++++ Supplied information

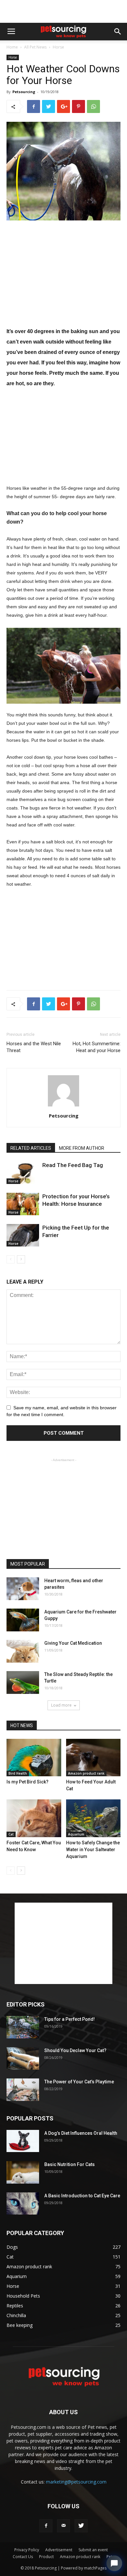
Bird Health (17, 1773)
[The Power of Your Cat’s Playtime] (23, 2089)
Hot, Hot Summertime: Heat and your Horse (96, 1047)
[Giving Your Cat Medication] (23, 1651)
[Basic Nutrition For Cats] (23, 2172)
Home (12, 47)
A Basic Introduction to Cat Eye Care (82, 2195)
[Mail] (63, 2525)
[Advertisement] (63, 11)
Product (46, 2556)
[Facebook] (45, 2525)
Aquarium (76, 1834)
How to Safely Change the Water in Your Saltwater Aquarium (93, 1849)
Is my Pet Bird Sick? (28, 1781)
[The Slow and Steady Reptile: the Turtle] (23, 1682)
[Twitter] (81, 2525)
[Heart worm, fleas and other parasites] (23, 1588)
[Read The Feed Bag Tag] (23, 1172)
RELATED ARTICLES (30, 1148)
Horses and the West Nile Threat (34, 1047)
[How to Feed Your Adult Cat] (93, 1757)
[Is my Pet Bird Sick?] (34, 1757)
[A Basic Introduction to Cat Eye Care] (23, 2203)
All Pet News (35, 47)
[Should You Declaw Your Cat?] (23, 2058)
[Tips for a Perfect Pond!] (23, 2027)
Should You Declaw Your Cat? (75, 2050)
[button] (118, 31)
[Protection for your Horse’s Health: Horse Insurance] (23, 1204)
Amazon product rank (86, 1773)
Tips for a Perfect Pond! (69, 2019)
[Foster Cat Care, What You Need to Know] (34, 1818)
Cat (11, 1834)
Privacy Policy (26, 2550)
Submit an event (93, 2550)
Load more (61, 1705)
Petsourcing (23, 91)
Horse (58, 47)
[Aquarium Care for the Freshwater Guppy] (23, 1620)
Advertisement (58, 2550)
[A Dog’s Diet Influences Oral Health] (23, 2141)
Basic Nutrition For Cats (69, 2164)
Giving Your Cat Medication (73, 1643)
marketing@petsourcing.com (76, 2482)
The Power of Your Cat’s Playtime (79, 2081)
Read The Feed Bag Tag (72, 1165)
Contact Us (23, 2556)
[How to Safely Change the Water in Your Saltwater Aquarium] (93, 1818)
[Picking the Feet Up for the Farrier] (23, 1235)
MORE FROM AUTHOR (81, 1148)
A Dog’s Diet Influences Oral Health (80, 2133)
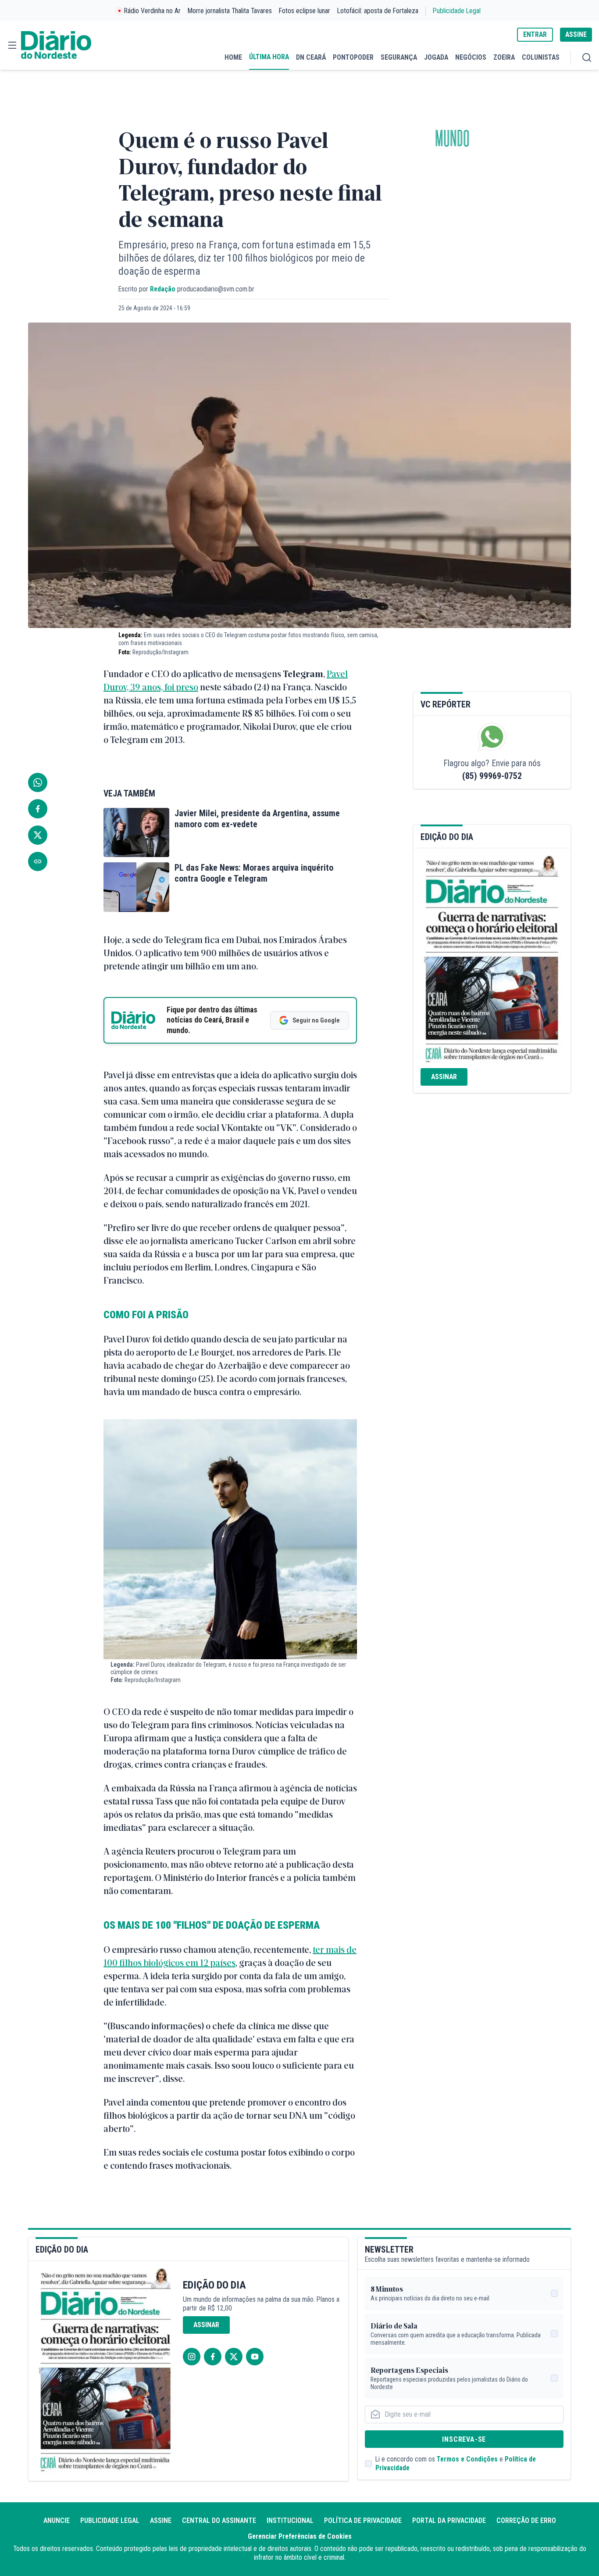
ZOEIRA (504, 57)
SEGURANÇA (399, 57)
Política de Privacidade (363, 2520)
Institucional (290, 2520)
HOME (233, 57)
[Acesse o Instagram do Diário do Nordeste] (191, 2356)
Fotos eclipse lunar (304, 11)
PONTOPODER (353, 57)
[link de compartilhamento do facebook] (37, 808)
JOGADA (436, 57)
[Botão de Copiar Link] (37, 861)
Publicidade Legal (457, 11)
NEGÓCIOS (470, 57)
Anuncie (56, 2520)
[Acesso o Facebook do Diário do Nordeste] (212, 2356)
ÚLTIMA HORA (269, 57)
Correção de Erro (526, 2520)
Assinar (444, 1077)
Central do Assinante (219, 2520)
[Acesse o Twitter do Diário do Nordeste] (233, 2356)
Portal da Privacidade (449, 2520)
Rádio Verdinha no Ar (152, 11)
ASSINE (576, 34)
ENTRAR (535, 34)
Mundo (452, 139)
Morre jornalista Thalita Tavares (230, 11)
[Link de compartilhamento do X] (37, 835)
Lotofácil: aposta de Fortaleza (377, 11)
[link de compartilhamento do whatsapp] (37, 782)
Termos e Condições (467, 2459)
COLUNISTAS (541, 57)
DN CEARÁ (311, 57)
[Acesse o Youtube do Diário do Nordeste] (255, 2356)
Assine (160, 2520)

++++++++
++++ Supplied information

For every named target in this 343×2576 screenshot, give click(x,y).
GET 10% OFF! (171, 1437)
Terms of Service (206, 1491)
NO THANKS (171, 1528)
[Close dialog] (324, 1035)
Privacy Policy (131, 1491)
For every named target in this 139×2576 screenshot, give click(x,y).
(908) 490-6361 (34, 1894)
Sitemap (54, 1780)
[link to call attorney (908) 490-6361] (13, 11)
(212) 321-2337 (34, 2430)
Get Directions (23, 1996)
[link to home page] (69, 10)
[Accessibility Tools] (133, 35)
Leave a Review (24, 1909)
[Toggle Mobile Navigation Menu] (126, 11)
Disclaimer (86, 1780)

++++++++

All lines in the data above from the one with "Get Directions (23, 1996)" through the one with "Disclaimer (86, 1780)" must be repeated exactly, and no others.

Get Directions (23, 1996)
[link to home page] (69, 10)
[Accessibility Tools] (133, 35)
Leave a Review (24, 1909)
[Toggle Mobile Navigation Menu] (126, 11)
Disclaimer (86, 1780)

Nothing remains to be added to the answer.